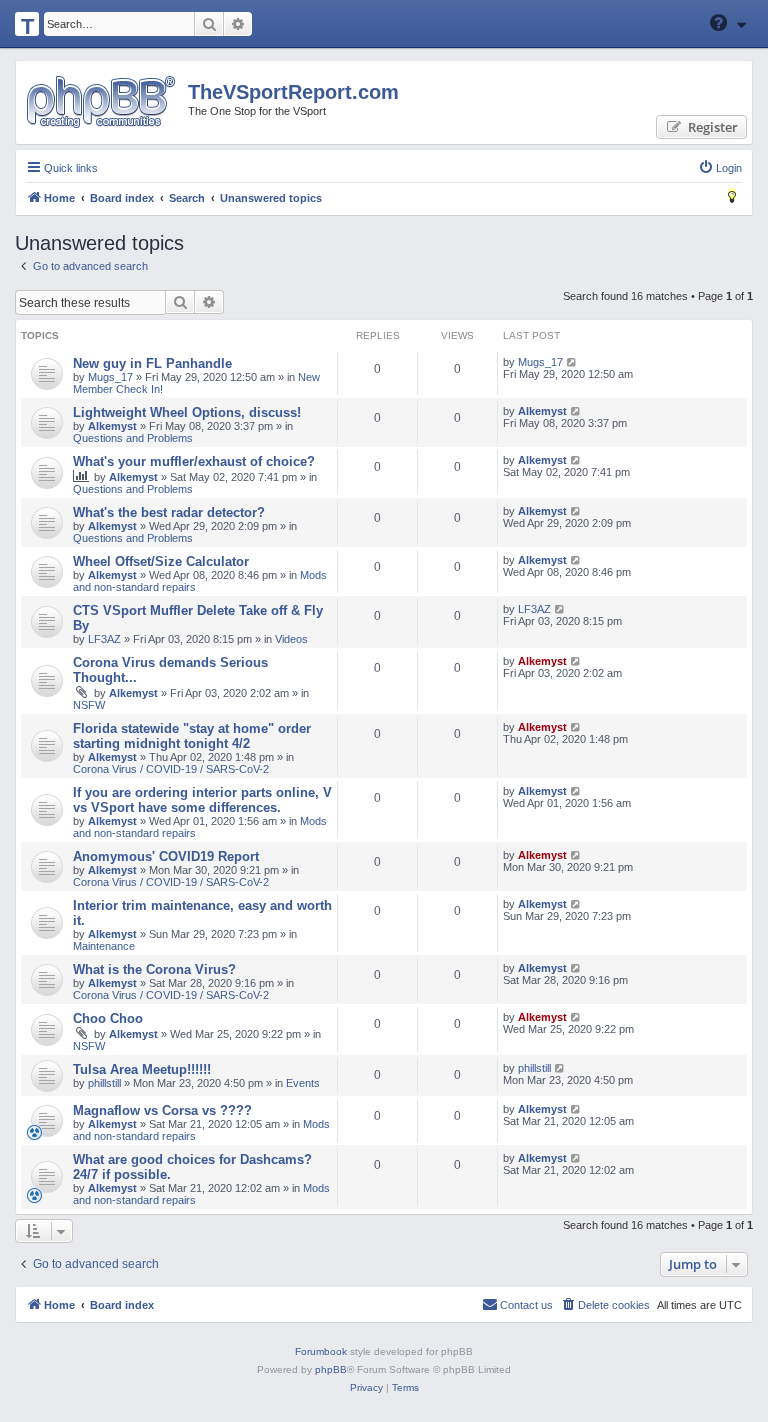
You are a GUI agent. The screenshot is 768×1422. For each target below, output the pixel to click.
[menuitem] (720, 168)
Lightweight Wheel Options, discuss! (187, 412)
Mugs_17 (110, 377)
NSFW (89, 705)
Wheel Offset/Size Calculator (161, 561)
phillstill (104, 1083)
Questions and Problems (133, 438)
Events (303, 1083)
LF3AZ (104, 639)
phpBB (331, 1369)
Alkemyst (112, 426)
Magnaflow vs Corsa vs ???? (162, 1110)
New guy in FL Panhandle (152, 363)
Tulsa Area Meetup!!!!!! (142, 1069)
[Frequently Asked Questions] (720, 23)
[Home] (100, 102)
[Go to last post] (572, 362)
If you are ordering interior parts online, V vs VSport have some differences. (202, 800)
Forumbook (321, 1351)
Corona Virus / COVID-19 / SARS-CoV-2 (171, 769)
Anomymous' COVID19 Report (166, 856)
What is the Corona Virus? (154, 969)
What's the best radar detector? (169, 512)
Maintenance (104, 946)
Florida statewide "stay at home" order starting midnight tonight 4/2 (192, 736)
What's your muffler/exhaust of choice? (194, 461)
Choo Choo (108, 1018)
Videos (291, 639)
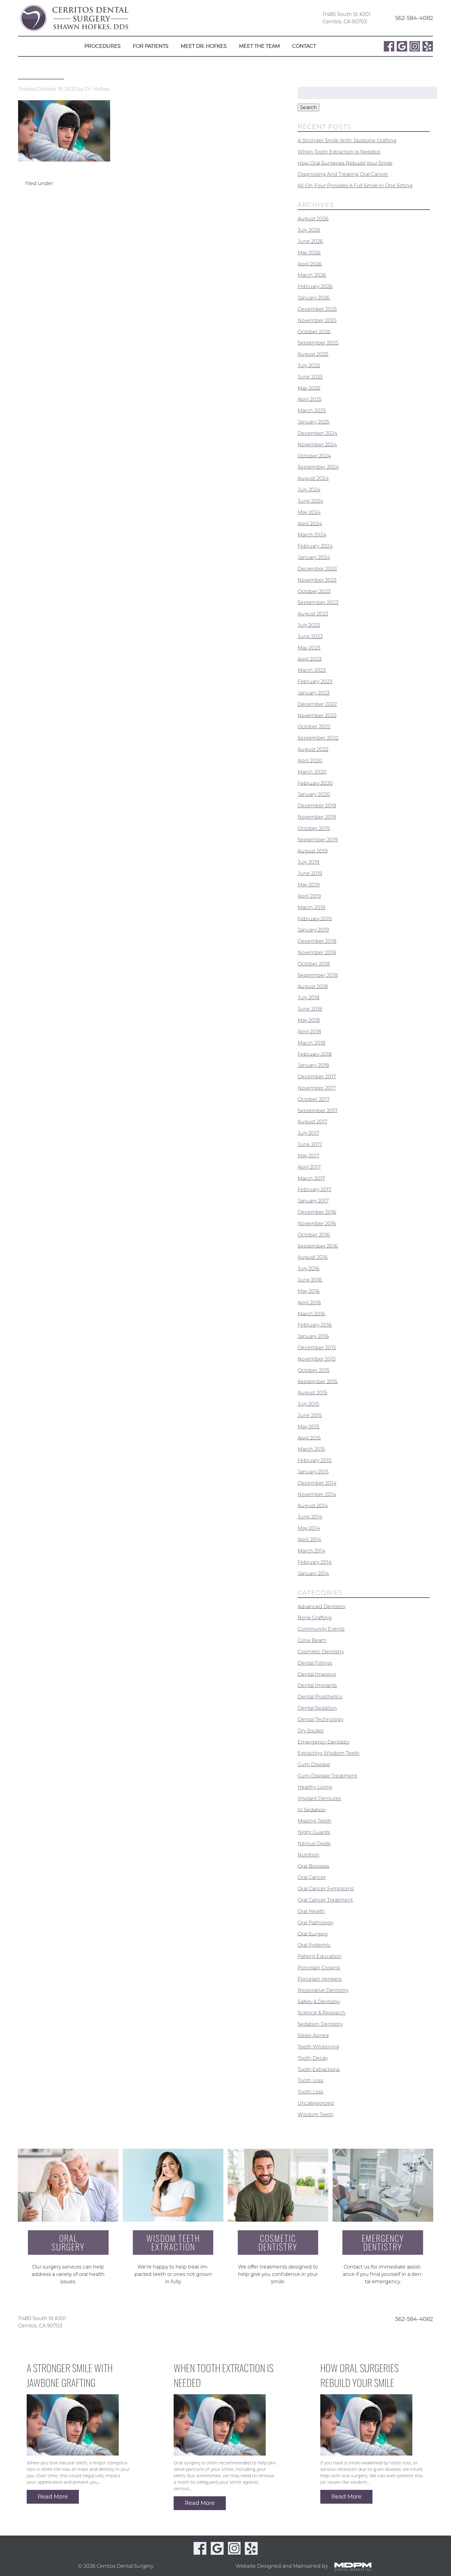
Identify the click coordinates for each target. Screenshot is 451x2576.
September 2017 (317, 1110)
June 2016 (310, 1280)
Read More (53, 2496)
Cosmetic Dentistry (321, 1652)
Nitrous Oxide (314, 1843)
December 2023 (317, 569)
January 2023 (314, 693)
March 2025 (312, 410)
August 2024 (313, 478)
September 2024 (318, 467)
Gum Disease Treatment (327, 1776)
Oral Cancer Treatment (325, 1900)
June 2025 (310, 377)
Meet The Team (259, 46)
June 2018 (310, 1009)
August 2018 (313, 986)
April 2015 (309, 1438)
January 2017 (313, 1201)
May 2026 (309, 253)
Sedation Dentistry (320, 2024)
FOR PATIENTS (150, 46)
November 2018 (317, 952)
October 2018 (314, 964)
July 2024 (309, 490)
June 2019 (310, 873)
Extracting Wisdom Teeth (329, 1753)
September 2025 (318, 343)
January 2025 (314, 422)
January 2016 (313, 1336)
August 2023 (313, 614)
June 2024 (310, 501)
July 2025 (309, 365)
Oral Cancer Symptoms (326, 1889)
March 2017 (311, 1178)
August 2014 (313, 1505)
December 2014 (317, 1483)
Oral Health (311, 1911)
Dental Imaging (317, 1674)
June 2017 (310, 1144)
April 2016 (309, 1302)
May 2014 (309, 1528)
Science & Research (321, 2013)
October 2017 (314, 1099)
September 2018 (318, 975)
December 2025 (317, 309)
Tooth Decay (313, 2058)
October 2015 (314, 1370)
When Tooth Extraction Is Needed (339, 152)
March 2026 (312, 275)
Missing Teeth (314, 1821)
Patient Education (319, 1956)
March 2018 (311, 1043)
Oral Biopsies (313, 1866)
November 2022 (317, 715)
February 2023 (315, 681)
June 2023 (310, 636)
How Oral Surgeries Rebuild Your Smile (345, 163)
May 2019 (309, 885)
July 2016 (308, 1268)
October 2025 (314, 331)
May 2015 (308, 1427)
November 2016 (317, 1223)
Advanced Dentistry (321, 1606)
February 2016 (315, 1325)
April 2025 (310, 399)
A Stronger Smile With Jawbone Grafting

**WHAT YOU SHOULD DO:** Exact copies of the lines from the one holding "January 2017 (313, 1201)" to the end of the entries are all that should be written.

**EXERCISE RESULT:**
January 2017 (313, 1201)
May 2026 (309, 253)
Sedation Dentistry (320, 2024)
FOR PATIENTS (150, 46)
November 2018 (317, 952)
October 2018 (314, 964)
July 2024 (309, 490)
June 2019 (310, 873)
Extracting Wisdom Teeth (329, 1753)
September 2025 (318, 343)
January 2025 (314, 422)
January 2016 (313, 1336)
August 2023 (313, 614)
June 2024 (310, 501)
July 2025 (309, 365)
Oral Cancer Symptoms (326, 1889)
March 2017 (311, 1178)
August 2014 (313, 1505)
December 2014 (317, 1483)
Oral Health (311, 1911)
Dental Imaging (317, 1674)
June 2017 (310, 1144)
April 2016 (309, 1302)
May 2014 (309, 1528)
Science & Research (321, 2013)
October 2017 (314, 1099)
September 2018 (318, 975)
December 2025 (317, 309)
Tooth Decay (313, 2058)
October 2015 (314, 1370)
When Tooth Extraction Is Needed (339, 152)
March 2026 (312, 275)
Missing Teeth (314, 1821)
Patient Education (319, 1956)
March 2018 (311, 1043)
Oral Biopsies (313, 1866)
November 2022 (317, 715)
February 2023 (315, 681)
June 2023 (310, 636)
How Oral Surgeries Rebuild Your Smile (345, 163)
May 2019 (309, 885)
July 2016 (308, 1268)
October 2025 (314, 331)
May 2015 (308, 1427)
November 2016 (317, 1223)
Advanced Dentistry (321, 1606)
February 2016 (315, 1325)
April 2025 (310, 399)
A Stronger Smile With Jawbone Grafting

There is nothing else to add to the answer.